[Stored dataset items]
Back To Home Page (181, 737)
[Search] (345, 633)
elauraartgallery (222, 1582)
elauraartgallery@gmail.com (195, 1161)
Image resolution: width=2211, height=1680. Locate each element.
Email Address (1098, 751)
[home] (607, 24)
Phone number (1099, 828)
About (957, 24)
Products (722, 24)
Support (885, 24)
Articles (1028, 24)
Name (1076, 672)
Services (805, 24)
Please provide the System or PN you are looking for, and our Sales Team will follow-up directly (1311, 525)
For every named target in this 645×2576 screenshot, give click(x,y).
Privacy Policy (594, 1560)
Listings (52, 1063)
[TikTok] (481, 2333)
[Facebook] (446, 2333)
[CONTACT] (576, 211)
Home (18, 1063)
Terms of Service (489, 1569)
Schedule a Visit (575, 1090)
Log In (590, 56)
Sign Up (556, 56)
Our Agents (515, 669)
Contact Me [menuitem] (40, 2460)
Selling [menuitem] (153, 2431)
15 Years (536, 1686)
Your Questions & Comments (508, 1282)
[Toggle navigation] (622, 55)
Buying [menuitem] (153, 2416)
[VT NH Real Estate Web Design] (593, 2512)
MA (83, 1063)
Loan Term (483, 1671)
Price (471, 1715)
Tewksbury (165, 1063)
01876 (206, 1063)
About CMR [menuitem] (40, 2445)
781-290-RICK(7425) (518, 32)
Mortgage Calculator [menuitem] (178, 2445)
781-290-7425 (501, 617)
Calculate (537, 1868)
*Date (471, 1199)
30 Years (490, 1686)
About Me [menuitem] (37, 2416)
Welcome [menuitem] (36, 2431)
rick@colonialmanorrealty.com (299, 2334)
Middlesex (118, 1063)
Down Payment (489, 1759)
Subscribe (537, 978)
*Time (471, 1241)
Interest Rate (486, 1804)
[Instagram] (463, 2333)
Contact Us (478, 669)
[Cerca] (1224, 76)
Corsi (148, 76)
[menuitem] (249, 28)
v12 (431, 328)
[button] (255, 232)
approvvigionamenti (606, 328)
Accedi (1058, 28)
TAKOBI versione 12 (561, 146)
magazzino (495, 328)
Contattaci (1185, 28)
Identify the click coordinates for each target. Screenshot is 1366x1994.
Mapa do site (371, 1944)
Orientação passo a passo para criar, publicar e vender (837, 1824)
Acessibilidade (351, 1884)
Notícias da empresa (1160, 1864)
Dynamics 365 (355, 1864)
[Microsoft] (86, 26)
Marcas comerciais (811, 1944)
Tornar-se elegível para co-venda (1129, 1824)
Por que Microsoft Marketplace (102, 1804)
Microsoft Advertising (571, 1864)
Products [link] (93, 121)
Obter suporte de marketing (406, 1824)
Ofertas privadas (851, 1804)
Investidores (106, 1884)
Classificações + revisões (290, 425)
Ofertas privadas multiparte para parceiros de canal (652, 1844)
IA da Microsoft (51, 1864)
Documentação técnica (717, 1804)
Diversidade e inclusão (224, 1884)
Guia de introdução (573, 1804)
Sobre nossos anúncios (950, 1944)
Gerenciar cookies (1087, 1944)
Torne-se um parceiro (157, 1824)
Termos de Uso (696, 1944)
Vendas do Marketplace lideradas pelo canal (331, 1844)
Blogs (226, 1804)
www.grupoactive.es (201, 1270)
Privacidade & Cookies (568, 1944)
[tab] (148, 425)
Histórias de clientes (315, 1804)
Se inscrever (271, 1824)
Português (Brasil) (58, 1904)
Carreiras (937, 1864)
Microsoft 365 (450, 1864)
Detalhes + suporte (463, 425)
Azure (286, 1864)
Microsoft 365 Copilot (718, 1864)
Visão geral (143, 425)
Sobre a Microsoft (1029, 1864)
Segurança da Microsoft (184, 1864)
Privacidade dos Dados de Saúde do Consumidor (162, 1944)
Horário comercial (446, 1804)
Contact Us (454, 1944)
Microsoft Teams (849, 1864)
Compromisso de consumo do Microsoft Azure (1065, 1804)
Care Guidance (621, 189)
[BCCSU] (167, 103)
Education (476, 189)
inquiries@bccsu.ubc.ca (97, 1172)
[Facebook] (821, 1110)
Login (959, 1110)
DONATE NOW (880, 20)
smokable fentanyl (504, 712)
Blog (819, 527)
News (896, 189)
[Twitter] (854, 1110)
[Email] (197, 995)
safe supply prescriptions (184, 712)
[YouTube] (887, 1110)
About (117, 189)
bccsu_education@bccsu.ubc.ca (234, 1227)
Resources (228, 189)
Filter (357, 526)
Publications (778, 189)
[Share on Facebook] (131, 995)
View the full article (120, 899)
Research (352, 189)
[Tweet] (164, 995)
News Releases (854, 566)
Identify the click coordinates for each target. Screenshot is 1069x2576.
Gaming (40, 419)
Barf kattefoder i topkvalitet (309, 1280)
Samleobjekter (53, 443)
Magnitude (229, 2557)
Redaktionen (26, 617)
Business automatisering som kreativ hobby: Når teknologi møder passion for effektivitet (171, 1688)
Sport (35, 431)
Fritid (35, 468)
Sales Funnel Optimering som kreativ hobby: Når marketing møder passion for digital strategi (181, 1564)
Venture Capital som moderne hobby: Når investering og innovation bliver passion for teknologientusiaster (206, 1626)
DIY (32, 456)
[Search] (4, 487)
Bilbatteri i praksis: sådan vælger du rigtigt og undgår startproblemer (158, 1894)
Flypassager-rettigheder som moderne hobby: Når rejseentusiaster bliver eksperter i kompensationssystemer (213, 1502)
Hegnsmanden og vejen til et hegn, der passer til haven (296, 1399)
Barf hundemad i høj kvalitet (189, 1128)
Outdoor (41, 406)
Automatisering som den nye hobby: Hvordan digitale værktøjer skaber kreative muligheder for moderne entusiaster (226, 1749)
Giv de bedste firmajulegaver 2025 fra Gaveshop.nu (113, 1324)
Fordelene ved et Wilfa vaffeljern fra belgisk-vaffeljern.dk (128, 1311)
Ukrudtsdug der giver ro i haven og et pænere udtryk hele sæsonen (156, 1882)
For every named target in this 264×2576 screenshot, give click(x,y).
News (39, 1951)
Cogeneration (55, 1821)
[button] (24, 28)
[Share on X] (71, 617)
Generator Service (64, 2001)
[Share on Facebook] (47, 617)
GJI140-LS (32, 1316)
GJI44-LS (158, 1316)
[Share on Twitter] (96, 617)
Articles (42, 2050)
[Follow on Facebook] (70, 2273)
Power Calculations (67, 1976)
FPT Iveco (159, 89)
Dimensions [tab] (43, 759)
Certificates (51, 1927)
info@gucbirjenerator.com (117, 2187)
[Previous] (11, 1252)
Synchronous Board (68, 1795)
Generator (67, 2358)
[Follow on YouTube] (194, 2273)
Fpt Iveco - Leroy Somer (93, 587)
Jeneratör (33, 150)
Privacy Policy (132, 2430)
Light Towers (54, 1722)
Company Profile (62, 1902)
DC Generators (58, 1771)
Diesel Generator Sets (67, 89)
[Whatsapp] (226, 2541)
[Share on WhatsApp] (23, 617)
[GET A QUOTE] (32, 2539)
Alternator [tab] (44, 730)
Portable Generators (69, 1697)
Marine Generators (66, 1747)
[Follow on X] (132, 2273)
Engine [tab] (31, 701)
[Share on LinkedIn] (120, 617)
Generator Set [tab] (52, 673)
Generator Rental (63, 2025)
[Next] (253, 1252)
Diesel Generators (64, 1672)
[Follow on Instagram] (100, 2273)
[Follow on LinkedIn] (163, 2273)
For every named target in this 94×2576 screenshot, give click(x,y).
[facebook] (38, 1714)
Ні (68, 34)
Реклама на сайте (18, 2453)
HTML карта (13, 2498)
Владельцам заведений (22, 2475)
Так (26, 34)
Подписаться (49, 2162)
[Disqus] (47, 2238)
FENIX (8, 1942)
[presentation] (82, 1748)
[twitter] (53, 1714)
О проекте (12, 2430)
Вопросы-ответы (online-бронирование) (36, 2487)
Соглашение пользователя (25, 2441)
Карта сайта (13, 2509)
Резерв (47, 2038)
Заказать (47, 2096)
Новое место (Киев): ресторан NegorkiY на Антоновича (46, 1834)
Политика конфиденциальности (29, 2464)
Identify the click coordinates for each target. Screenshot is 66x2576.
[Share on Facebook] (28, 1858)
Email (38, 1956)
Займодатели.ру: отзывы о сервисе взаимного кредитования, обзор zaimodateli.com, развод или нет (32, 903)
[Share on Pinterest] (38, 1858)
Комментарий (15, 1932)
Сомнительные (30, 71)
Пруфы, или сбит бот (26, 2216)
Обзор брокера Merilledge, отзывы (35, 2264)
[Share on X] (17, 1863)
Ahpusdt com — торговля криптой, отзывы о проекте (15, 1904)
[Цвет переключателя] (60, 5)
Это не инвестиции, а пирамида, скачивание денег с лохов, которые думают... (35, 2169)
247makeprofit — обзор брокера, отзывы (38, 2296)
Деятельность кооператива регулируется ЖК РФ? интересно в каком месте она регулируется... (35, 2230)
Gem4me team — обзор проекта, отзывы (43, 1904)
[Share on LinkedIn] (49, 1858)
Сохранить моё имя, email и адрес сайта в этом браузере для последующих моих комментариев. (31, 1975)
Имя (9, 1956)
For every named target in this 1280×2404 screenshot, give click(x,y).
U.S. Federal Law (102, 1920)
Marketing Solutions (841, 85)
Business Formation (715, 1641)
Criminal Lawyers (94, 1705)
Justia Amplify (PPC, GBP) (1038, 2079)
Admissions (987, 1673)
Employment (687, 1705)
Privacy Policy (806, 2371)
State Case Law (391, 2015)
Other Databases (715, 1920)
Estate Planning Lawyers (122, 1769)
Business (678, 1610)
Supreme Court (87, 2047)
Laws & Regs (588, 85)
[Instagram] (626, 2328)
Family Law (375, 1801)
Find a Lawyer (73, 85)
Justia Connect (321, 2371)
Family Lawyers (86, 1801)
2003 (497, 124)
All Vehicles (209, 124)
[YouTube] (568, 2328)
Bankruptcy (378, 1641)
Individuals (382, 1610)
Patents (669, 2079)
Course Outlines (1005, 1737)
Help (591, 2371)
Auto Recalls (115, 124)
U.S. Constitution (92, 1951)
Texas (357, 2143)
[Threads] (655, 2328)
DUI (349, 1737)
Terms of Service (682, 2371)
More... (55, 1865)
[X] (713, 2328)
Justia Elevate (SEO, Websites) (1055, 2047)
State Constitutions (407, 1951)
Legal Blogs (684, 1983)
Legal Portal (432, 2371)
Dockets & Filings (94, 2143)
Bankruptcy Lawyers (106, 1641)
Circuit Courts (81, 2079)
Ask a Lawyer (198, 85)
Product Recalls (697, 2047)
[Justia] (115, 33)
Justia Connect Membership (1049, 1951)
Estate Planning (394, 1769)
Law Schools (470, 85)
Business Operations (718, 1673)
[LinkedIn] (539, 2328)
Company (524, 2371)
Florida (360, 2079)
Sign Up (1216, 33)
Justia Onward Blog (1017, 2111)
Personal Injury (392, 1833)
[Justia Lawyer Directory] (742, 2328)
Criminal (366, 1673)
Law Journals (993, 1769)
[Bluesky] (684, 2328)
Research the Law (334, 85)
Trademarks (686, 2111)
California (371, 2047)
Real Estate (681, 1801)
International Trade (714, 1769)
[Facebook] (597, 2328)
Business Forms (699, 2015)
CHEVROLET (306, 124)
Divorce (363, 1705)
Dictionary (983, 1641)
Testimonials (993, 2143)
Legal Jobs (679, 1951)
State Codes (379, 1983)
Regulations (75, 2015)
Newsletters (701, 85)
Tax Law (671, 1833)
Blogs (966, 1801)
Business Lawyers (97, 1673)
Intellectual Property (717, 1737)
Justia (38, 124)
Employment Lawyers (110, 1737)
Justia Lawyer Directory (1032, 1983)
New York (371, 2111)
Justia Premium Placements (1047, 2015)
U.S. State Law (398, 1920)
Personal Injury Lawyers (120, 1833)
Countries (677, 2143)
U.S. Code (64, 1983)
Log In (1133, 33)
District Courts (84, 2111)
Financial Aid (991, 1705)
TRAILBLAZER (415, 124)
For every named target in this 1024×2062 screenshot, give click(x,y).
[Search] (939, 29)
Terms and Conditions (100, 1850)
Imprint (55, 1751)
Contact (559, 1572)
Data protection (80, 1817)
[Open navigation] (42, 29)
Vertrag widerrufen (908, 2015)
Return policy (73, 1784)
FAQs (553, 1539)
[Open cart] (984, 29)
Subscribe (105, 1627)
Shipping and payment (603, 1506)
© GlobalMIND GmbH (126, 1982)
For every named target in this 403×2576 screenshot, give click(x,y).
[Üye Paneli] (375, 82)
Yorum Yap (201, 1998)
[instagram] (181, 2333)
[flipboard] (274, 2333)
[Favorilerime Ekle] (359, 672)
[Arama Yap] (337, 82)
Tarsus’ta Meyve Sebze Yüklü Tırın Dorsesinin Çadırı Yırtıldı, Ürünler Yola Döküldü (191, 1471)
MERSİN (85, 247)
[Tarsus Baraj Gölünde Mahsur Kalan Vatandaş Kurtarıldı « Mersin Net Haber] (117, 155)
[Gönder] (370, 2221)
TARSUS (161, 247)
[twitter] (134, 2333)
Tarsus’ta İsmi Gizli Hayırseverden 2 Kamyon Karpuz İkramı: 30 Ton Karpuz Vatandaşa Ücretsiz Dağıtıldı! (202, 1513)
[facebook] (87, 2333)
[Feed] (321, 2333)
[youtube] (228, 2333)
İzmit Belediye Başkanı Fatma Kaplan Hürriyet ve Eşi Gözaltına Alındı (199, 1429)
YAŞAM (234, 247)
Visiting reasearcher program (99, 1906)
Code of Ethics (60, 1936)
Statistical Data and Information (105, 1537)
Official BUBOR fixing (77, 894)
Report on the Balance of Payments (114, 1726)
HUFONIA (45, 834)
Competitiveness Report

> **What to produce**
Copy only this part of the entries above: the line with "Generator Service (64, 2001)", the line with "Certificates (51, 1927)", and the lines between, all exactly as written.

> **Task solution**
Generator Service (64, 2001)
[Share on Facebook] (47, 617)
GJI140-LS (32, 1316)
GJI44-LS (158, 1316)
[Share on Twitter] (96, 617)
Articles (42, 2050)
[Follow on Facebook] (70, 2273)
Power Calculations (67, 1976)
FPT Iveco (159, 89)
Dimensions [tab] (43, 759)
Certificates (51, 1927)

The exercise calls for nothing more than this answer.